For complete details on the use and execution of this protocol, please refer to Liu et al. (2021).

Graphical abstract

Highlights

• •Protocol for analyzing circulating tumor DNA in CSF of patients with brain tumors
• •Optimized designated workflow to promote successful lcWGS
• •Detection of somatic CNVs as a potential marker of minimal residual disease

This protocol summarizes the pipeline for analysis of tumor-derived cell-free DNA (cfDNA) from cerebrospinal fluid (CSF) using low-coverage whole-genome sequencing (lcWGS). This approach enables resolution of chromosomal and focal copy-number variations (CNVs) as oncologic signatures, particularly for patients with central nervous system tumors. Our strategy tolerates sub-nanogram cfDNA input and is thus optimized for CSF samples where cfDNA yields are typically low. Overall, the detection of tumor-specific signatures in CSF-derived cfDNA is a promising biomarker for personalization of brain-tumor therapy.

Before you begin

The protocol below describes the specific steps for isolating and processing human CSF-derived cfDNA. However, we have also used this protocol for cfDNA isolated from other sources (i.e., plasma). This protocol is optimized for low quantities of cfDNA in the sub-nanogram range.

Institutional permissions

Experiments outlined in the protocol were conducted according to the principles expressed in the Declaration of Helsinki. Ethical approval was obtained from the Institutional Review Board of St. Jude Children’s Research Hospital under protocol #Pro00008912. All patients provided written informed consent for sample and clinical data collection and subsequent analyses. Corresponding permissions from relevant regulatory bodies should be sought for before performing the described experiments.

CSF collection

Timing: 30 min

• 1.
  CSF is preferentially collected through lumbar puncture but can also be obtained by tapping of a CSF reservoir or intra-operatively. CSF collected during operation will inadvertently be contaminated with blood cells and CSF from lumbar puncture is also the standard source when cytologic examination is considered (Gajjar et al., 1999).
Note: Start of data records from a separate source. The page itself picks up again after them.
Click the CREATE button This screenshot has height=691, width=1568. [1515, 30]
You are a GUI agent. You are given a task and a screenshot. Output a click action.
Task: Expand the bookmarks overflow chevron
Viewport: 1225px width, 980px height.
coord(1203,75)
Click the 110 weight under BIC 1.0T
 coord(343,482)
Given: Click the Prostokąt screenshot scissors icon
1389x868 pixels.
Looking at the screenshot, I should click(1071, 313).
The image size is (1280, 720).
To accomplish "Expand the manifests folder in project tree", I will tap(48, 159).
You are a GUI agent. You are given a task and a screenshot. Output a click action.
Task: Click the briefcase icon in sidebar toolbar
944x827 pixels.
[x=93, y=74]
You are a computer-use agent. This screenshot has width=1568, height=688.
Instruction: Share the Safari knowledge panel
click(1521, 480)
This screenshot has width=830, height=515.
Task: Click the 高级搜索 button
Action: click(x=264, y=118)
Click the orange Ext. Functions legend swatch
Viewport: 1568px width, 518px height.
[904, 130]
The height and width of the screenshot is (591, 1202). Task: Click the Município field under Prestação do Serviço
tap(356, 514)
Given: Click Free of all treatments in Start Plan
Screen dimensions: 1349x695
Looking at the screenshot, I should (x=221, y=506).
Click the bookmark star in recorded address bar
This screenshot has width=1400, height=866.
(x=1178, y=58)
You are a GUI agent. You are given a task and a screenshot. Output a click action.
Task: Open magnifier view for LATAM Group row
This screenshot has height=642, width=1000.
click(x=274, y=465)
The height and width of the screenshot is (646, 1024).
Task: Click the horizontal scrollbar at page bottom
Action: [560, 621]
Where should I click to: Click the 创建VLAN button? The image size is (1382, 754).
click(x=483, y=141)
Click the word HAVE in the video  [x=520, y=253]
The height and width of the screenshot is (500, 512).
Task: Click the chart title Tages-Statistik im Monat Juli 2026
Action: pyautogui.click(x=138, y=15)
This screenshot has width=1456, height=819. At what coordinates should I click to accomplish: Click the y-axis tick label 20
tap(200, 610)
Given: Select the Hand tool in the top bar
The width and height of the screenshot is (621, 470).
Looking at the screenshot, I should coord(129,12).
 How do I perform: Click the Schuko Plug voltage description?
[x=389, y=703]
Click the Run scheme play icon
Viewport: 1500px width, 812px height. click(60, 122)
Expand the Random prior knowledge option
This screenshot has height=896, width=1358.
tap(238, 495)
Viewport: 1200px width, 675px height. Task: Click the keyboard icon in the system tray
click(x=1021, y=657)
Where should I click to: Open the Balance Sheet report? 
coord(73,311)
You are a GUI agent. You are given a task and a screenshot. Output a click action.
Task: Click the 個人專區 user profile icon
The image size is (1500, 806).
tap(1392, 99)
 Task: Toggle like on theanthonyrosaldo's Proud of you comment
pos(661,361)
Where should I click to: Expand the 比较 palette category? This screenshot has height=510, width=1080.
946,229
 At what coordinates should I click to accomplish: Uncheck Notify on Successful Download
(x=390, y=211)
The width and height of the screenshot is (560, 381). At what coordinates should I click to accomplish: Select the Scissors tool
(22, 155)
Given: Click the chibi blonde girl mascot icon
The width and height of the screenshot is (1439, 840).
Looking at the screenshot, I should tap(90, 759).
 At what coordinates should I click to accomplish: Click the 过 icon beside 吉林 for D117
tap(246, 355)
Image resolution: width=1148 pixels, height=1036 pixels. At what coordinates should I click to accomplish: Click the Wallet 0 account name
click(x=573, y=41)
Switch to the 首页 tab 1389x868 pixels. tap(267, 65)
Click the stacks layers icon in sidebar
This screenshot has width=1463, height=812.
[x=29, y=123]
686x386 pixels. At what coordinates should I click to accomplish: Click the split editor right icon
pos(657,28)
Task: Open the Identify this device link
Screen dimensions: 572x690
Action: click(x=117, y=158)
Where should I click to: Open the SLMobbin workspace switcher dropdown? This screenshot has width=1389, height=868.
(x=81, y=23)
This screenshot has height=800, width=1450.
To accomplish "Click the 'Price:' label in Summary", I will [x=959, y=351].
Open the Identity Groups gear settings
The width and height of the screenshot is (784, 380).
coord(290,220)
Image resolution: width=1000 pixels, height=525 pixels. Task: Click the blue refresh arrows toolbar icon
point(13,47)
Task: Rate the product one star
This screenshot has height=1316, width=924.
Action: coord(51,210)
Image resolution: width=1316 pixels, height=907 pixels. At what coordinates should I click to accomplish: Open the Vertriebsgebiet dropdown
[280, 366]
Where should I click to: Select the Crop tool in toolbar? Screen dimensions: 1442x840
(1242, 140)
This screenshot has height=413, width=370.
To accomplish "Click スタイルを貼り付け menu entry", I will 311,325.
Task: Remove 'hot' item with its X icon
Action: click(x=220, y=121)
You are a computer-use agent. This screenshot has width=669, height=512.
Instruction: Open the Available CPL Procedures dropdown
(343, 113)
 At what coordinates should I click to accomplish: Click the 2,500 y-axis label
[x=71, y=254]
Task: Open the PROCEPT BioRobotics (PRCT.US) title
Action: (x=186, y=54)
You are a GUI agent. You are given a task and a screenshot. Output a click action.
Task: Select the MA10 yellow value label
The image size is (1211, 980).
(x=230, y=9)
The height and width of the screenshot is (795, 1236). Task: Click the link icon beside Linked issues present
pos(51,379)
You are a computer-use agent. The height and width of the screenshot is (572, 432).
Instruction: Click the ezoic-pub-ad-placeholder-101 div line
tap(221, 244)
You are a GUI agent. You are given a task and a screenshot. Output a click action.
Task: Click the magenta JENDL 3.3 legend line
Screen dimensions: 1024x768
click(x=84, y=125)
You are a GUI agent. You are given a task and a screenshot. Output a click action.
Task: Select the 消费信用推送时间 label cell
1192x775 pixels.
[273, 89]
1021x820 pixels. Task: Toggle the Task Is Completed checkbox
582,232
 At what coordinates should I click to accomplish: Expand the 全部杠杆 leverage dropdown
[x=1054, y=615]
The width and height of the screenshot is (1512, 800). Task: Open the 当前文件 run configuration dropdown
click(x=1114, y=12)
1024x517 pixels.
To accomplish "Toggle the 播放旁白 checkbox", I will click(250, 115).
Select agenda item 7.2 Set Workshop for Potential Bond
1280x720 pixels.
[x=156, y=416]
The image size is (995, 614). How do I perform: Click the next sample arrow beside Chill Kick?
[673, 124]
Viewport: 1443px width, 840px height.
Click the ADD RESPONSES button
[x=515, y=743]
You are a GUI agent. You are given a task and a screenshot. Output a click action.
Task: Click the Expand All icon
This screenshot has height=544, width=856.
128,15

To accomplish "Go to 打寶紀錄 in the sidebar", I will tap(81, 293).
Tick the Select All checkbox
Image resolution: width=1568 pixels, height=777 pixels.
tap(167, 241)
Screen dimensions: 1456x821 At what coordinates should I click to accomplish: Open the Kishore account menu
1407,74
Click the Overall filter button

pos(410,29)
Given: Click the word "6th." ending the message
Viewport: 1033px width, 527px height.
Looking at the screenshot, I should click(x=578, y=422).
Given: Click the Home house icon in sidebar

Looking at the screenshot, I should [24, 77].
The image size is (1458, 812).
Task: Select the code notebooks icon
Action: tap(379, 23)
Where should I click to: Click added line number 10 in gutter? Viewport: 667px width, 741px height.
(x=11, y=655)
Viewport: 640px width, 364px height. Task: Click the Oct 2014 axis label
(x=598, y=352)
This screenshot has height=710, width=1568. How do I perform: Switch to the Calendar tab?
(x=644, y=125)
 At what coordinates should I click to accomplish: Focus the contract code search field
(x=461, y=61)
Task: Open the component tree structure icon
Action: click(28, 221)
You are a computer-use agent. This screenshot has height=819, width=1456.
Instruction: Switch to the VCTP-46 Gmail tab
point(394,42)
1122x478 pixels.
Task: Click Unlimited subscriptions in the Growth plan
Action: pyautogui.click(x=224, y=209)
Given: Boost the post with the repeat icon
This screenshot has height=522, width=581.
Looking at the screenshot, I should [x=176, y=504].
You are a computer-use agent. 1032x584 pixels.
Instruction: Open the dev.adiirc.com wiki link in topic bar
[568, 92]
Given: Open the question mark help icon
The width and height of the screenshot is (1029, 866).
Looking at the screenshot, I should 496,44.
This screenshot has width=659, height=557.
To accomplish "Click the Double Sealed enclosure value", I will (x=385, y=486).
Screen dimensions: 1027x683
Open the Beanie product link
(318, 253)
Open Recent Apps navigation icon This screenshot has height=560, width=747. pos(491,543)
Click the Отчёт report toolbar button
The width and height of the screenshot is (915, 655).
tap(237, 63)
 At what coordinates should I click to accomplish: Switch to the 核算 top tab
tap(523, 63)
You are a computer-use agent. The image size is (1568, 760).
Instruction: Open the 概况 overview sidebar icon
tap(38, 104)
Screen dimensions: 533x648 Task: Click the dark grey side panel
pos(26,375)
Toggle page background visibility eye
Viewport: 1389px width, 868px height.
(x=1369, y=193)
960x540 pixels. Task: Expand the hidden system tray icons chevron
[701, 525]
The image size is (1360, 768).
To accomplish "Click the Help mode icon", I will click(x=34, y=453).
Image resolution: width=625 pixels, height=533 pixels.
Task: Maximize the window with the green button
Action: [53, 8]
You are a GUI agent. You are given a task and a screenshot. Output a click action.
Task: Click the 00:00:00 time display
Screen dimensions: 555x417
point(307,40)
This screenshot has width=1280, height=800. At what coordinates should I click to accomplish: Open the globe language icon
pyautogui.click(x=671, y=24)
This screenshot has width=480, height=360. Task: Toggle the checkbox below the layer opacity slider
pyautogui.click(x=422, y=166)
Furthermore, only a limited subset of patients will have CSF reservoirs inserted to allow CSF sampling.

  • a.
    Initial CSF collection by lumbar puncture should be deferred to ∼14 days post-surgical resection.
  • b.
    Care should be taken to avoid traumatic lumbar puncture, with anesthesia given as necessary and procedure conducted by experienced providers.
  • c.
    2–3 mLs of CSF can be drawn, ensuring sufficient quantity of input cfDNA and mitigating concerns for removing excessive amount of CSF in young patients.
• 2.Sample should be collected in a standard sterile CSF collection tube and transferred immediately on ice for pre-processing.

CSF preprocessing

Timing: 30 min

• 3.Centrifuge CSF sample at 1,500 g for 10 min at 4°C.
• 4.Transfer and aliquot supernatant to new 1.5 mL Eppendorf tubes leaving behind 50 μl with the cell pellet undisturbed.
• 5.CSF supernatant can be used immediately for cfDNA extraction or stored at −80°C. Avoid unnecessary freeze-thaw cycles.

Key resources table

REAGENT or RESOURCE	SOURCE	IDENTIFIER
Biological samples
Cerebrospinal fluid samples (human; age = 3–21 years; male:female = 81:42)	Participating study centers	N/A
Tumor samples (human; age = 3–21 years; male:female = 81:42)	Participating study centers	N/A
Oligonucleotides
ALU115-F′	Umetani et al. (2006)	CCTGAGGTCAGGAGTTCGAG
ALU115-R′	Umetani et al. (2006)	CCCGAGTAGCTGGGATTACA
ALU247-F′	Umetani et al. (2006)	GTGGCTCACGCCTGTAATC
ALU247-R′	Umetani et al. (2006)	CAGGCTGGAGTGCAGTGG
Reagent R1 Primer 1	Illumina	AATGATACGGCGACCACCGAGATC
Reagent R1 Primer 2	Illumina	CAAGCAGAAGACGGCATACGA
Critical commercial assays
NucleoSnap cfDNA kit	MACHEREY-NAGEL	740300.50
Tapestation High Sensitivity D1000 ScreenTape and reagents	Agilent	5067-5584 / 5067-5585
Tapestation D5000 ScreenTape and reagents	Agilent	5067-5588 / 5067-5589
SYBR Green I	Sigma-Aldrich	S9430
PowerUp SYBR Green Master Mix	Applied Biosystems	A25780
KAPA HiFi HotStart Ready Mix	Roche	KK2602
Quant-iT PicoGreen ds DNA assay	Invitrogen	P11496
2S Hyb DNA Library Kit	Integrated DNA Technologies	10009881 (previously Accel-NGS 2S Hyb DNA Library Kit, 23096, Swift Biosciences)
2S MID Adapter S1-S4	Integrated DNA Technologies	10009907 (previously 2S Set S1-S4 MID Indexed Adapters, 279384, Swift Biosciences)
Deposited data
Raw sequencing data	This study	EGA: EGAS00001005592
Code for data analysis	This study	Github: https://github.com/kylessmith/cfdna (https://doi.org/10.5281/zenodo.6335445)
Software and algorithms
R software (version 3.6.3)	R Project for Statistical Computing	https://www.r-project.org/
Python (version > 3.6)	Python Software Foundation	https://www.python.org/
Others
4150/4200 TapeStation instruments	Agilent	G2992AA/G2991BA
NovaSeq 6000	Illumina	20013850

Step-by-step method details

cfDNA extraction

Timing: 60 min

Here, cfDNA is isolated from CSF supernatant using the NucleoSnap cfDNA kit (Macherey-Nagel) according to the manufacturer’s instructions (Protocol Version November 2019: https://www.mn-net.com/media/pdf/56/35/fa/Instruction-NucleoSnap-cfDNA.pdf). Other cfDNA extraction kits used by the authors include the QIAamp Circulating Nucleic Acid Kit (Qiagen), QIAamp MinElute ccfDNA Mini Kit (Qiagen), and Maxwell RSC ccfDNA Plasma Kit (RSC). The NucleoSnap kit is chosen due to a combination of factors including flexibility of input volume, high cfDNA yield (Maass et al., 2021), and simplicity of protocol.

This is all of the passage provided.